─── Materials provided

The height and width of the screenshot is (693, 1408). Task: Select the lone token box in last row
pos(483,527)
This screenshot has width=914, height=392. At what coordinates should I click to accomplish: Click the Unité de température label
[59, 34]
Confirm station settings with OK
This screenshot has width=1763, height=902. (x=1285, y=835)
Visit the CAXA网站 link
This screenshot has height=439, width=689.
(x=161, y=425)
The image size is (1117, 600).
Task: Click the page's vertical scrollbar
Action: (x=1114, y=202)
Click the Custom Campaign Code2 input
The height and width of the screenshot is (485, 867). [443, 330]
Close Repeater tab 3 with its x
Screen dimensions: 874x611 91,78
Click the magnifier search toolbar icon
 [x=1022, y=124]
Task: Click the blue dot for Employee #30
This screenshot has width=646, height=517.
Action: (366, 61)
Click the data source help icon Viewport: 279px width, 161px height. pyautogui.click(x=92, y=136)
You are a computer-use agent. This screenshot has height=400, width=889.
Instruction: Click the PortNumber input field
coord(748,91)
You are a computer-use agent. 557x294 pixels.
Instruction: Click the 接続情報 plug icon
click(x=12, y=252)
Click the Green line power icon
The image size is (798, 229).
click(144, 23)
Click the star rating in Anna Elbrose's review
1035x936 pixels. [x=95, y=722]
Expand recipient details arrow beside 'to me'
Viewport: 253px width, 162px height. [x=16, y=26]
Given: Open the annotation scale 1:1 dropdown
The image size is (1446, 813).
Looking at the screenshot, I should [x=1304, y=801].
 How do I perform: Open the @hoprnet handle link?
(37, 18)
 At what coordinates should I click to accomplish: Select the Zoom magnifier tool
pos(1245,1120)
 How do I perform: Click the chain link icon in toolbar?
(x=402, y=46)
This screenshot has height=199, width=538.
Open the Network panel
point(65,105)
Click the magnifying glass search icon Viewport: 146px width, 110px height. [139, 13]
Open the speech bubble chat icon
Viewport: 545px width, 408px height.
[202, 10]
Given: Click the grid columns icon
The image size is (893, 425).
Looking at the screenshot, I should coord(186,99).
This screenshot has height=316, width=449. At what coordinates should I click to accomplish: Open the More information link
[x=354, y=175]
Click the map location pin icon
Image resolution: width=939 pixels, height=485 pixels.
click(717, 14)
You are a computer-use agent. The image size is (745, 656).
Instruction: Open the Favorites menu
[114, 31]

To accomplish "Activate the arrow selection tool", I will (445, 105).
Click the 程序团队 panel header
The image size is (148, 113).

──────

[Work required]:
Above is a listing; print exactly its lines from the one with "Task: Click the blue dot for Employee #30" through the one with "You are a computer-use agent. This", and no other lines.

[Solution]:
Task: Click the blue dot for Employee #30
This screenshot has width=646, height=517.
Action: (366, 61)
Click the data source help icon Viewport: 279px width, 161px height. pyautogui.click(x=92, y=136)
You are a computer-use agent. This screenshot has height=400, width=889.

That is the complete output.